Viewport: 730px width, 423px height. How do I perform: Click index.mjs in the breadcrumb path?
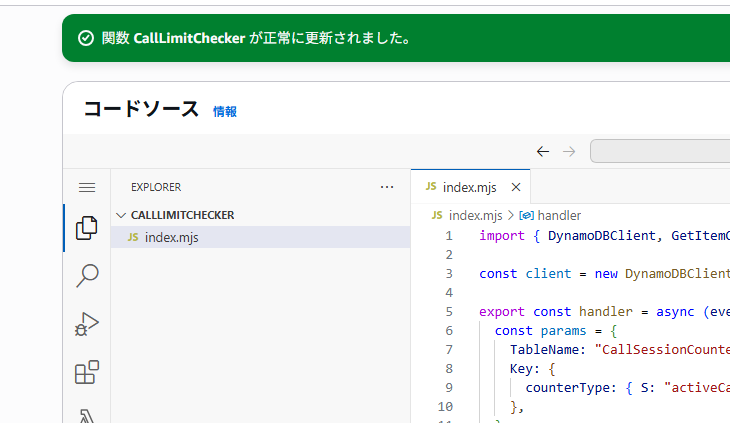coord(475,215)
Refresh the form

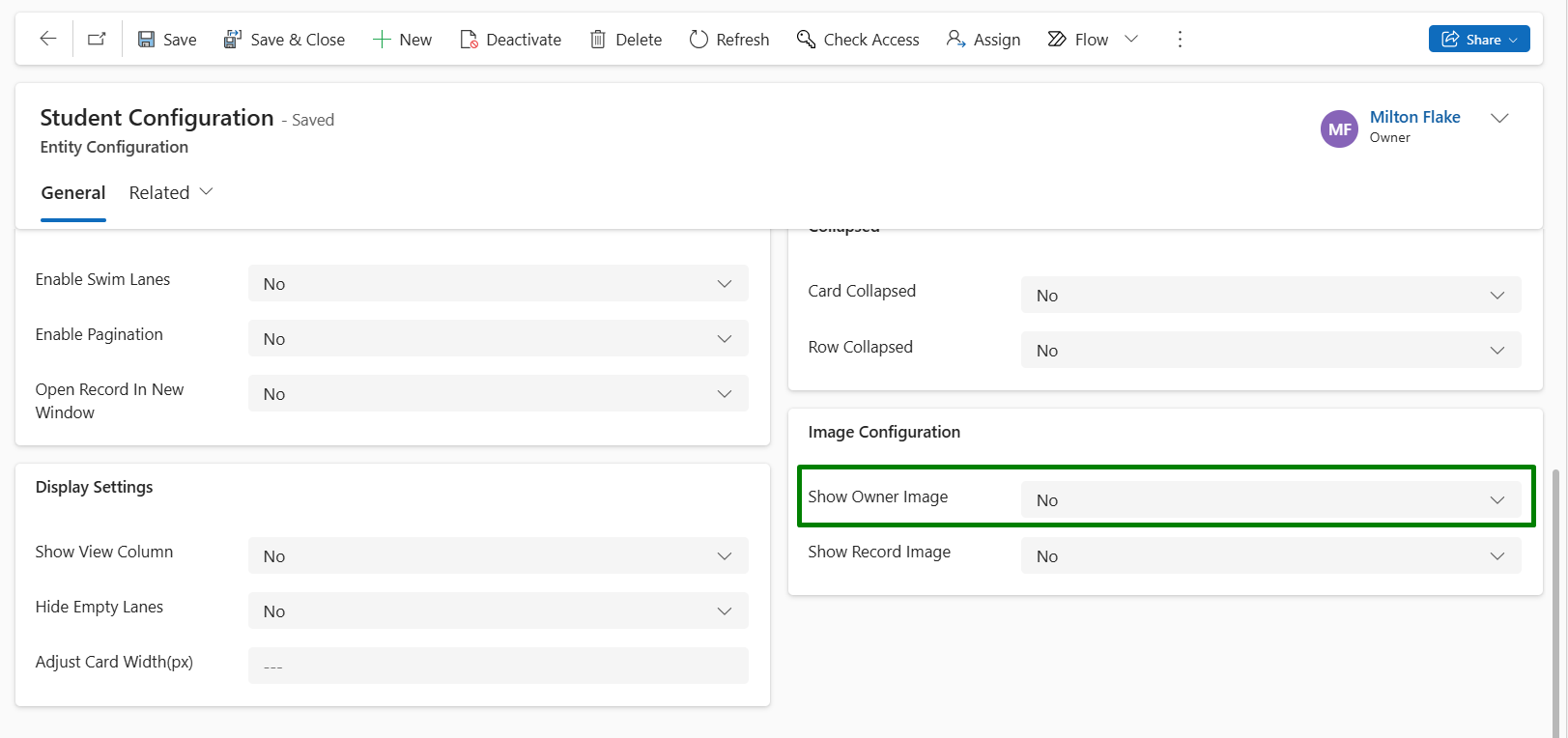(x=728, y=40)
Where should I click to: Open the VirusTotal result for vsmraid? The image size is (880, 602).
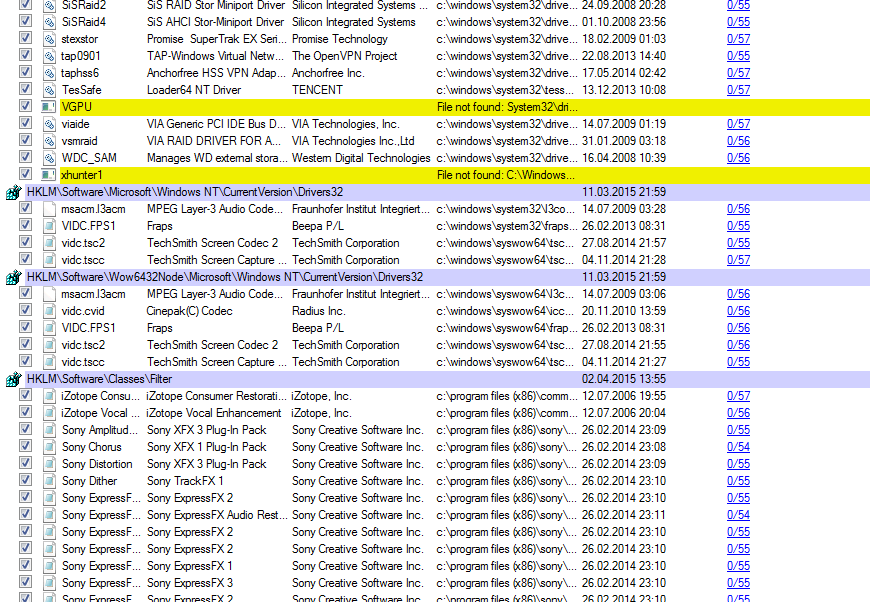(x=738, y=141)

★ ★ ★ ★ ★ ★ ★

Print the entire listing above verbatim. No picture should be included.

Viewport: 730px width, 423px height. How do I perform: Click index.mjs in the breadcrumb path?
coord(475,215)
Refresh the form

(x=728, y=40)
Where should I click to: Open the VirusTotal result for vsmraid? The image size is (880, 602).
(x=738, y=141)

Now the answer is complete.